Selected passage:
[Begin]

JPPF Issue Tracker
star_faded.png
Please log in to bookmark issues
enhancement_small.png
CLOSED  Enhancement JPPF-375  -  Improve the efficiency of the adaptive load-balancers for very short tasks
Posted Mar 10, 2015 - updated Sep 12, 2015
action_vote_minus_faded.png
0
Votes
action_vote_plus_faded.png
icon_info.png This issue has been closed with status "Closed" and resolution "RESOLVED".
Issue details
  • Type of issue
    Enhancement
  • Status
     
    Closed
  • Assigned to
     lolo4j
  • Type of bug
    Not triaged
  • Likelihood
    Not triaged
  • Effect
    Not triaged
  • Posted by
     lolo4j
  • Owned by
    Not owned by anyone
  • Category
    Performance
  • Resolution
    RESOLVED
  • Priority
    Normal
  • Targetted for
    icon_milestones.png JPPF 5.1
Issue description
I noticed that, when submitting jobs with very short-lived (sub-millisecond for my current hardware) tasks, and using one of the built-in adaptive load-balancing algorithms ("proportional", "autotuned" or "rl"), there is a large variance on the number of tasks executed by each node, even when all the nodes are idempotent.

From my experiments, it appears that the main limiting factor is the system timer resolution. On my machine, it is at 0.5 ms, which implies that any time measured in Java (or any language for that matter) will be either 0 or >= 500,000 nanos. For instance, it looks like Thread.sleep(0L, 500000) has exactly the same effect as Thread.sleep(1L).

[End]

Records provided:
[Begin]

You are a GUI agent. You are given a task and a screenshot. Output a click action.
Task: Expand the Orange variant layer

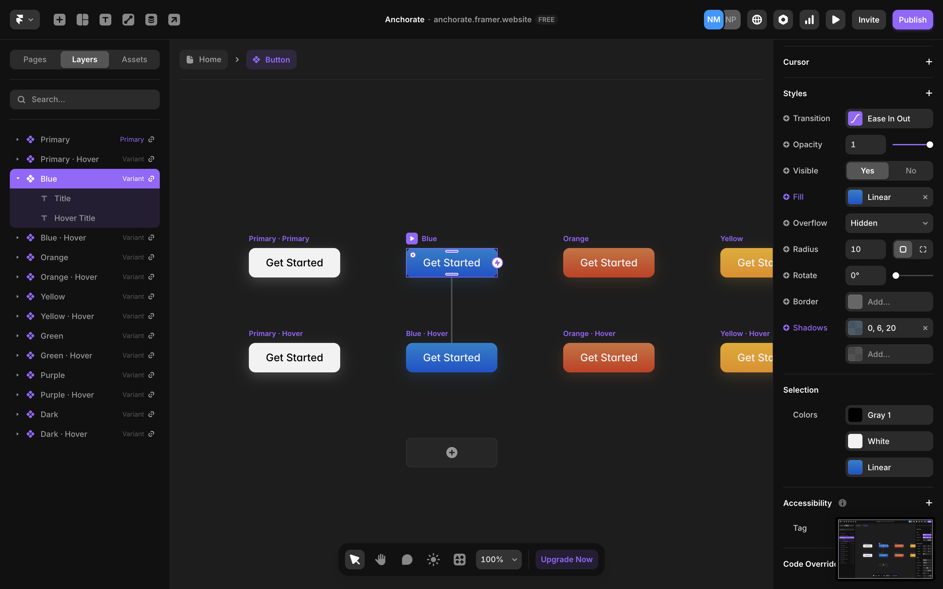pos(18,257)
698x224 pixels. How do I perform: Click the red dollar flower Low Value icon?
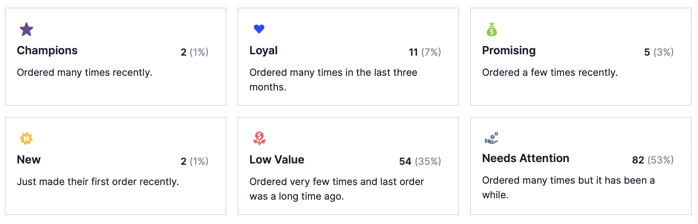258,139

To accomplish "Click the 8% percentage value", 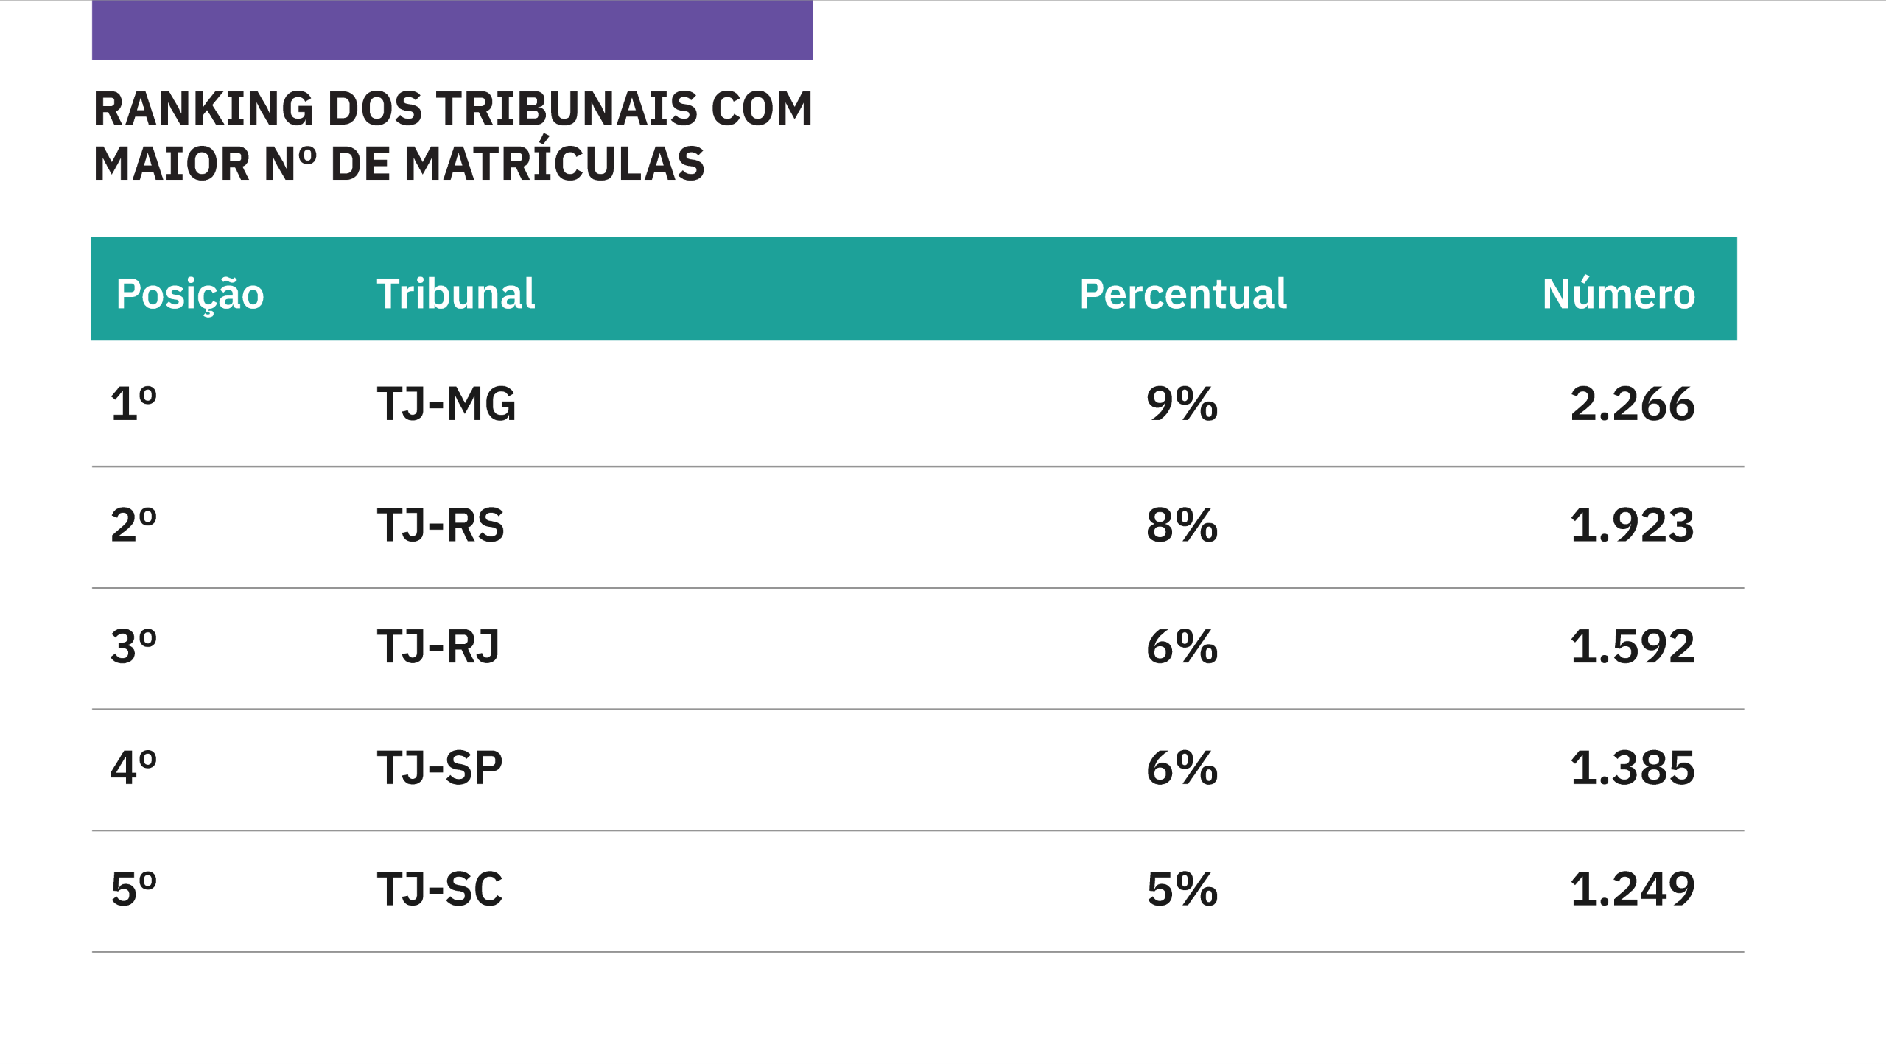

[End]

Directions:
1 - Decide whether each statement agrees with the JPPF issue page. Answer yes or no for each and quote the words that decide it. (a) The large variance was observed only with the "rl" algorithm. (b) The system timer resolution on the reporter's machine is 0.5 ms. (c) Thread.sleep(0L, 500000) appeared to behave differently from Thread.sleep(1L).
2 - Return the stretch of the JPPF issue page from "From my experiments, it" through "effect as Thread.sleep(1L).", copied word for word.

Set of answers:
1 -
(a) No: "using one of the built-in adaptive load-balancing algorithms ("proportional", "autotuned" or "rl")"
(b) Yes: "On my machine, it is at 0.5 ms"
(c) No: "it looks like Thread.sleep(0L, 500000) has exactly the same effect as Thread.sleep(1L)"

2 -
From my experiments, it appears that the main limiting factor is the system timer resolution. On my machine, it is at 0.5 ms, which implies that any time measured in Java (or any language for that matter) will be either 0 or >= 500,000 nanos. For instance, it looks like Thread.sleep(0L, 500000) has exactly the same effect as Thread.sleep(1L).